“Prima, durante e dopo quel 18 settembre 1943 a Trani”

Dalla Rubrica LaPugliaChePubblica
Scritto da Redazione

Sono giorni di importanti cerimonie e rievocazioni in molte città della Puglia, questi che seguono l’8 settembre, in memoria dei giorni che dopo l’armistizio del 1943 videro le prime testimonianze della Resistenza italiana contro l’occupazione tedesca in tutto il Paese e in Puglia. Sabato a Barletta si sono ricordati i 12 tra vigili urbani e netturbini uccisi nell’eccidio del Palazzo delle Poste. Il 18 settembre Trani rievoca invece la sua testimonianza della Resistenza, e quest’anno sarà possibile per tutti ricordare la storia di quei giorni con la lettura del volume, pubblicato da poche settimane, dal titolo Prima, durante e dopo quel 18 settembre 1943 a Trani, che raccoglie fatti, testimonianze e ricerche su tutti gli avvenimenti che videro protagonista la città di Trani nel secondo conflitto mondiale. La pubblicazione è curata da Francesco Pagano e Saverio Cortellino (già autori di altri volumi sulla storia della città) dell’Associazione Obiettivo Trani, è stata finanziata con i fondi CRSEC BA/4 Trani-Bisceglie della Regione Puglia ed è fuori commercio, ma si può richiedere ai recapiti dell’associazione tranese che l’ha promossa.

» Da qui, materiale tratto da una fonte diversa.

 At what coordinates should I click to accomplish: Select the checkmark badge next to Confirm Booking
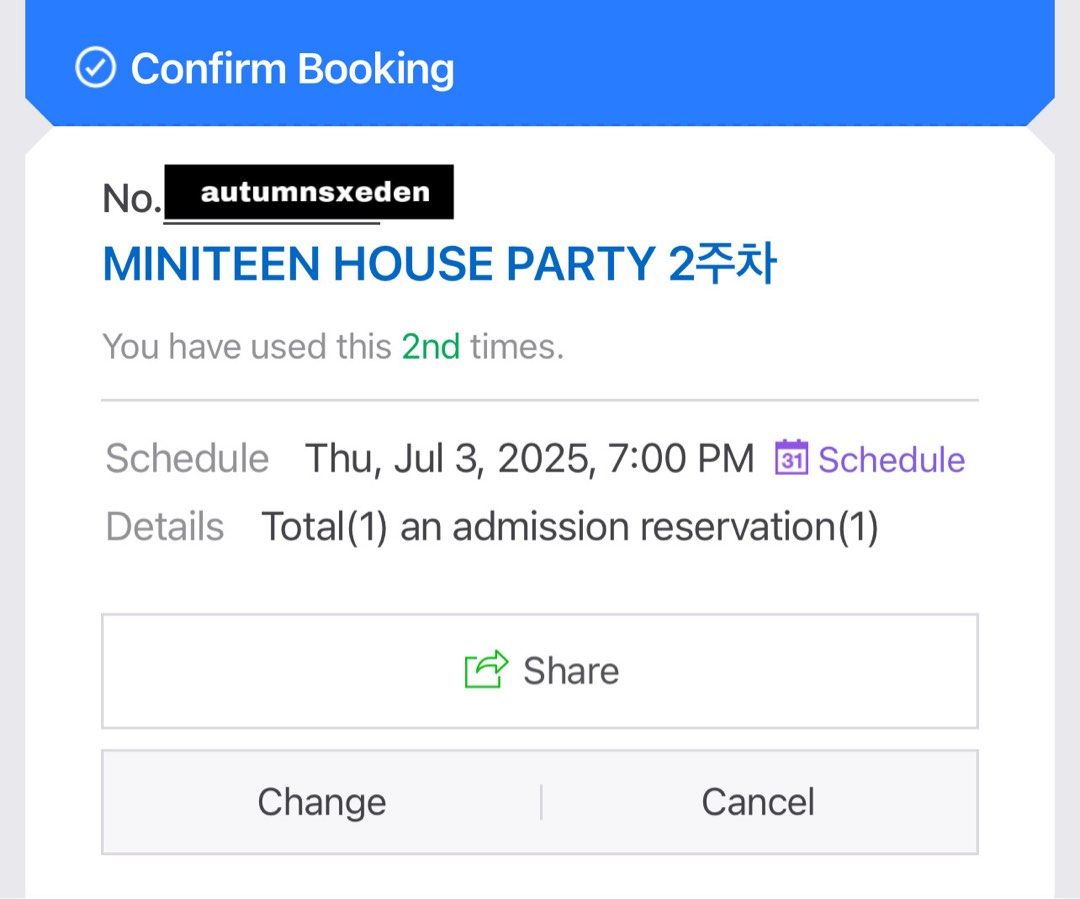[96, 68]
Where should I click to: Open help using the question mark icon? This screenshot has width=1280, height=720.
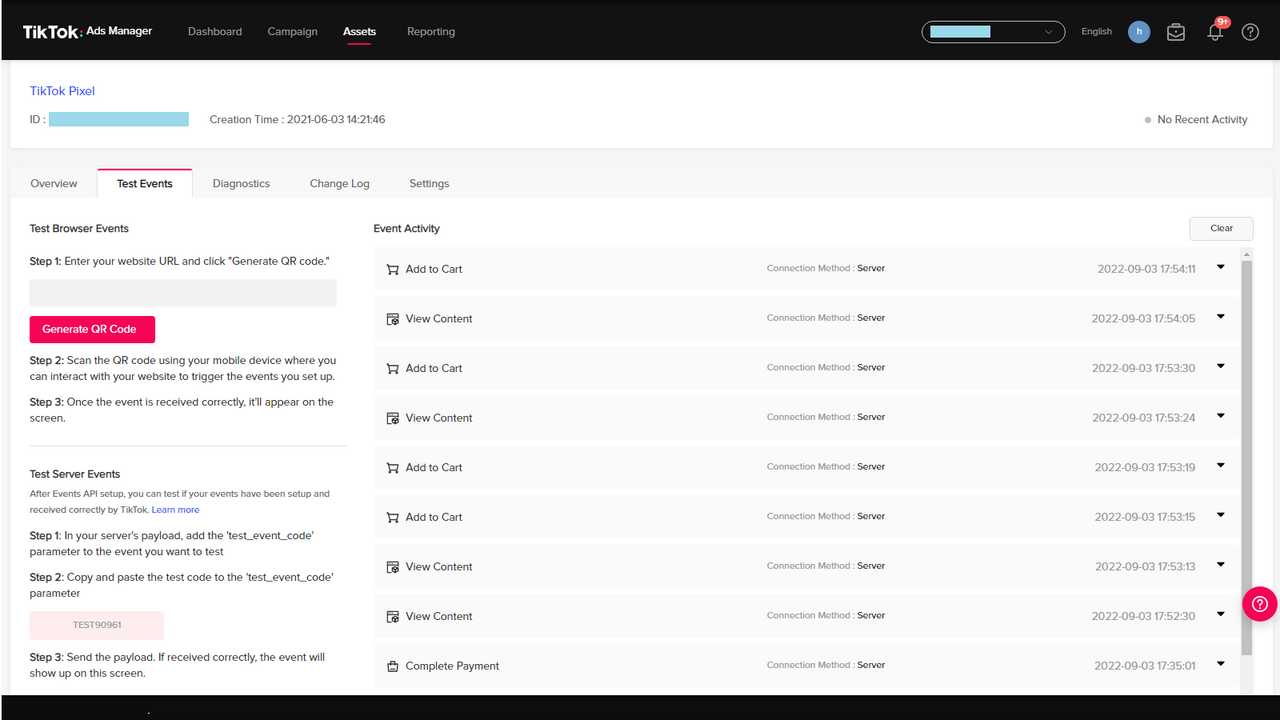1250,31
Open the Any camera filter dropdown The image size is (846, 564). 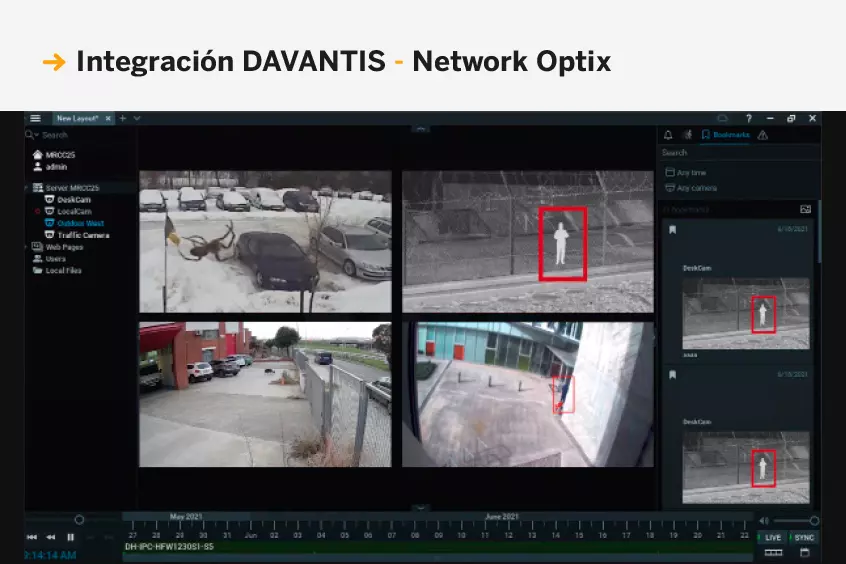click(696, 188)
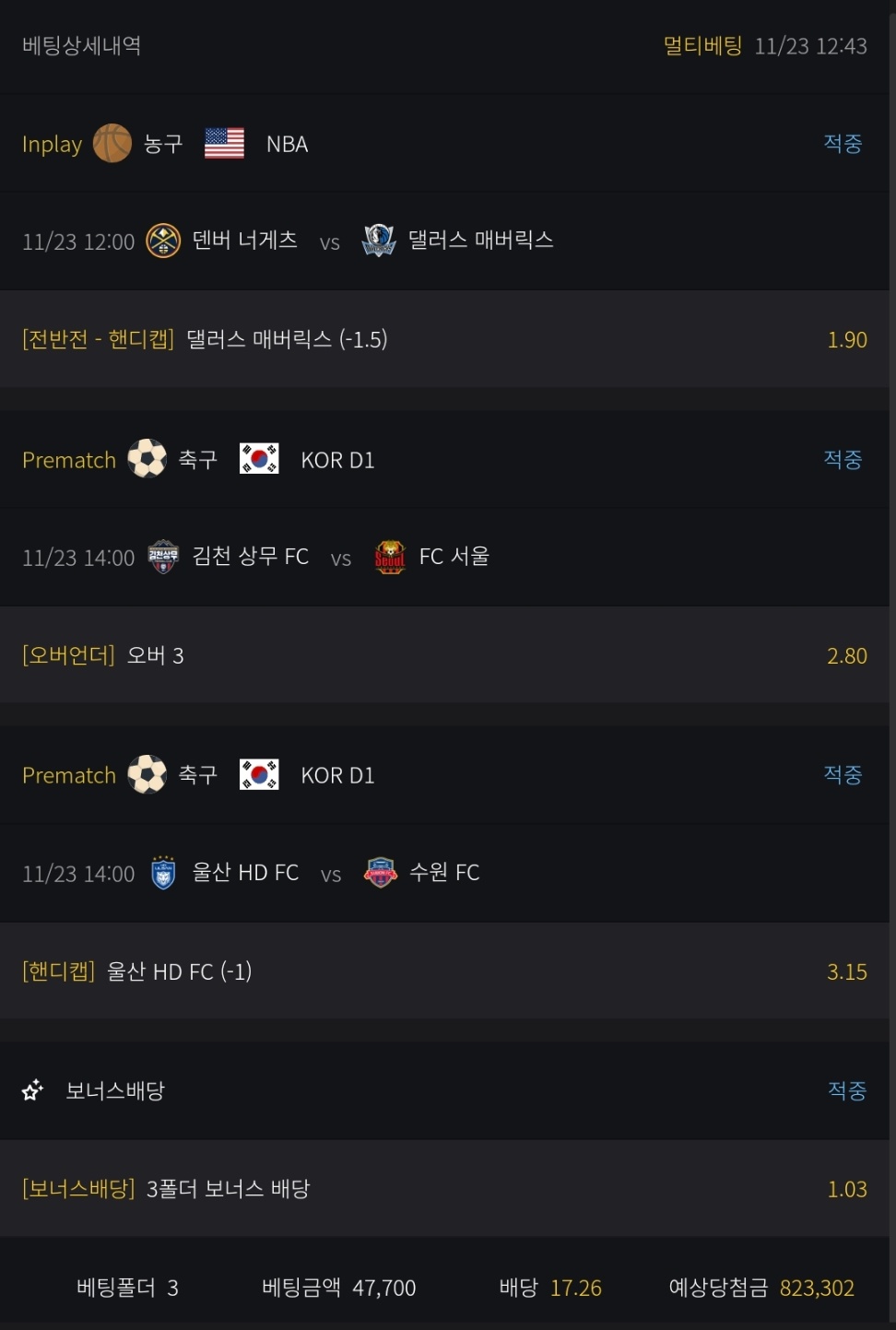
Task: Click the South Korea flag for Ulsan match
Action: (x=259, y=775)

L’episodio principale al centro della pubblicazione è quello che avvenne appunto il 18 settembre ‘43, quando l’ufficiale nazista Friedrich Kurtz si rifiutò di eseguire una rappresaglia in città e per questo motivo per alcuni anni si è detto fosse stato fucilato per insubordinazione. In realtà, come scrive Mario Schiralli, giornalista ed ex direttore della biblioteca comunale di Trani, «Finita la guerra, Kurtz si ricongiunse alla sua famiglia ma questo non intacca minimamente ed in alcun modo il suo gesto di non fucilare 50 ostaggi; anzi ne accresce il significato di grande umanità». «Tra leggenda e realtà – scrive nella presentazione del testo la responsabile distrettuale del CRESC Luigia Ficarella – questa vicenda si arreda di copiosa documentazione storica e fotografica. L’opera affronta un argomento molto discusso, ammantato da un alone fantasioso che per 63 anni ha tenuto nel dubbio e nell’incertezza l’intera cittadinanza tranese».